> _Required work_
From the line containing "Given: Click the red" through the last line of the records below, output every line exactly, both ends included, except the pictures.

Records shown: Begin

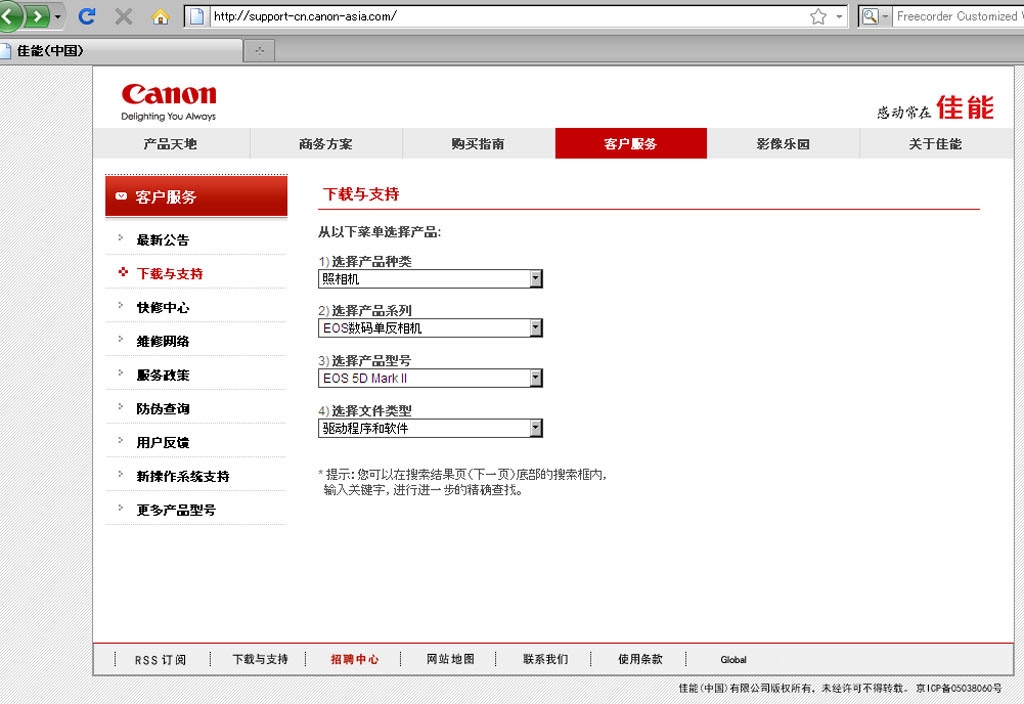Open 快修中心 in the sidebar
This screenshot has height=704, width=1024.
coord(163,307)
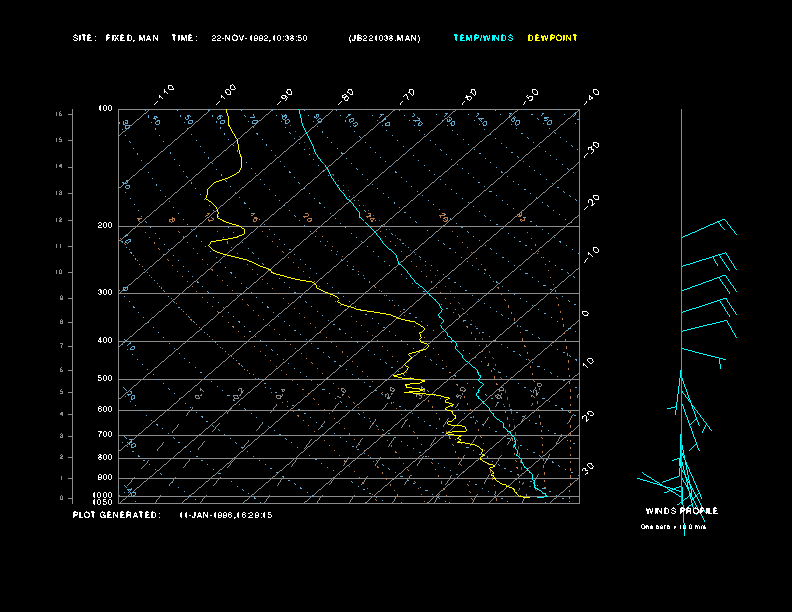
Task: Click the one barb scale note
Action: [680, 526]
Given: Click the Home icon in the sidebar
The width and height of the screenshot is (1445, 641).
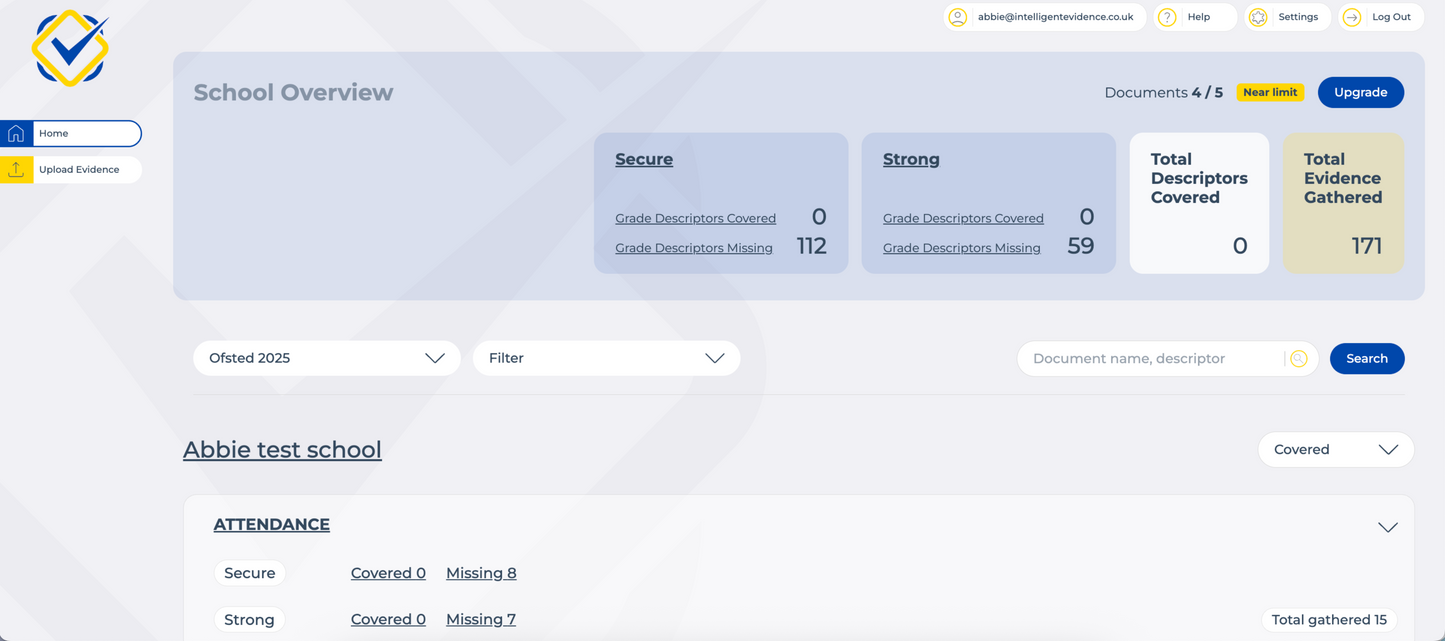Looking at the screenshot, I should point(16,132).
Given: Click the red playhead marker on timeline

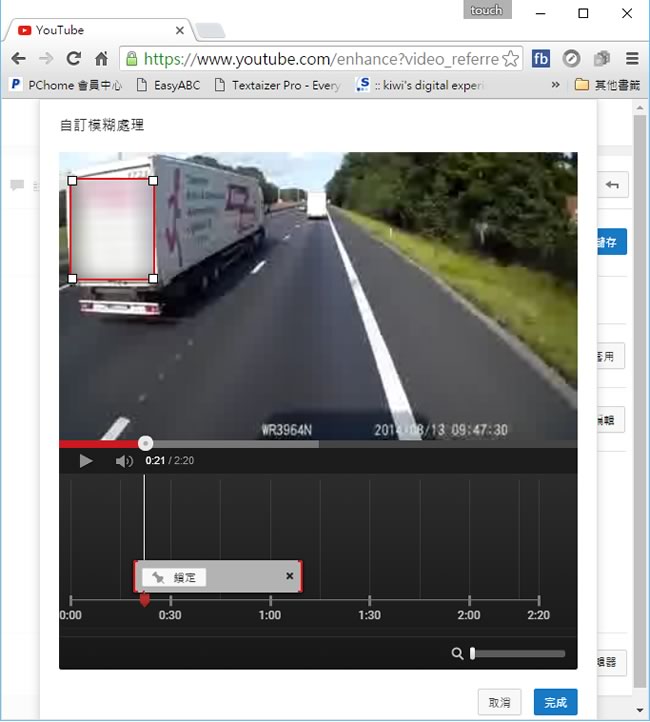Looking at the screenshot, I should coord(144,600).
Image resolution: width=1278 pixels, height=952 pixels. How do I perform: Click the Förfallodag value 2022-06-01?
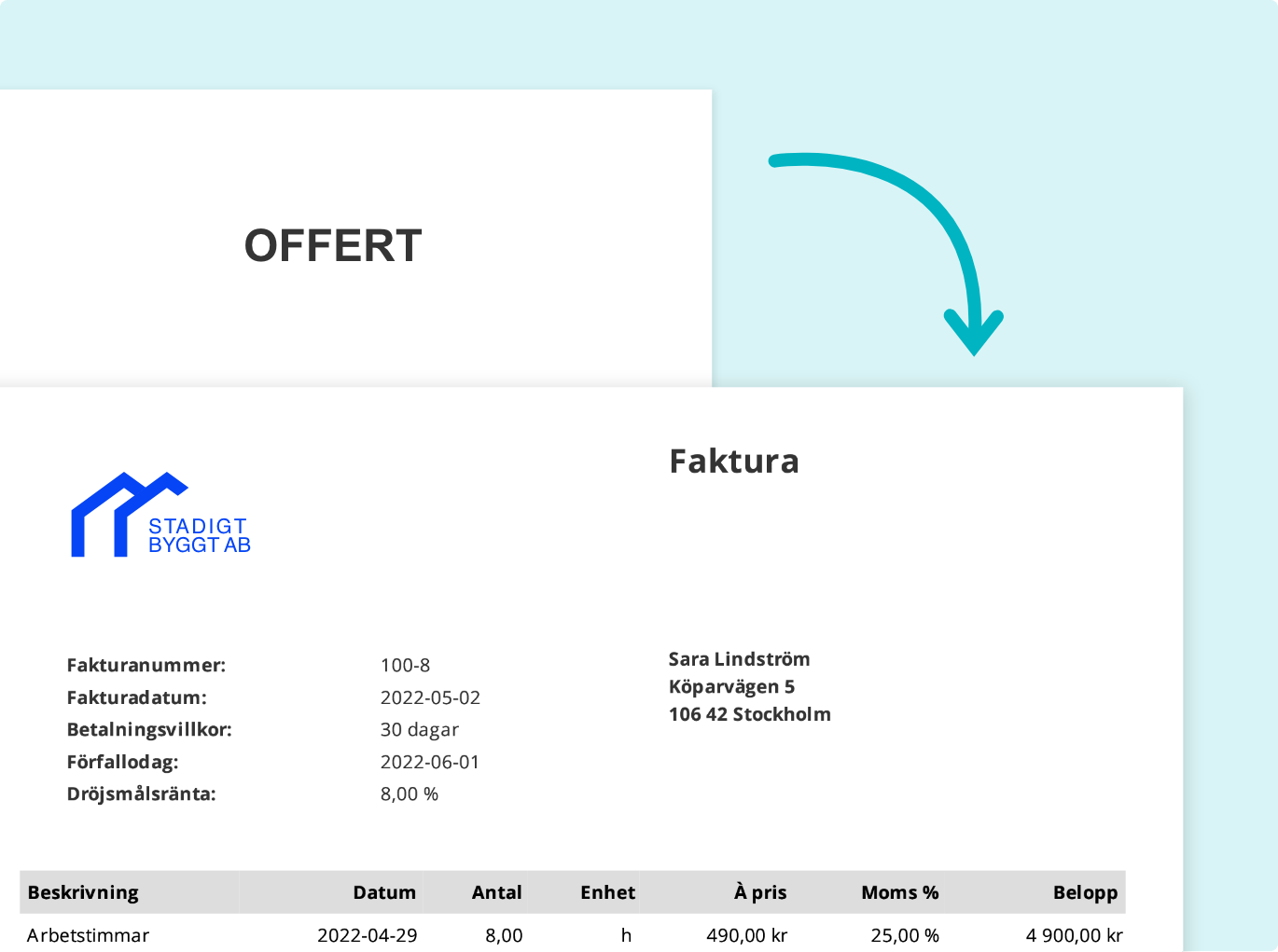coord(430,762)
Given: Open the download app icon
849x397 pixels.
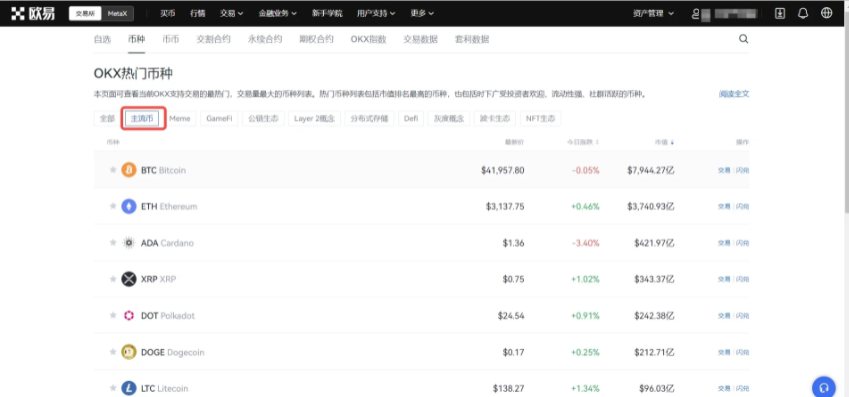Looking at the screenshot, I should [780, 14].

Records shown: End

> _Completed exercise_
Given: Click the red playhead marker on timeline

Looking at the screenshot, I should coord(144,600).
Image resolution: width=1278 pixels, height=952 pixels. How do I perform: Click the Förfallodag value 2022-06-01?
coord(430,762)
Given: Open the download app icon
849x397 pixels.
Looking at the screenshot, I should [780, 14].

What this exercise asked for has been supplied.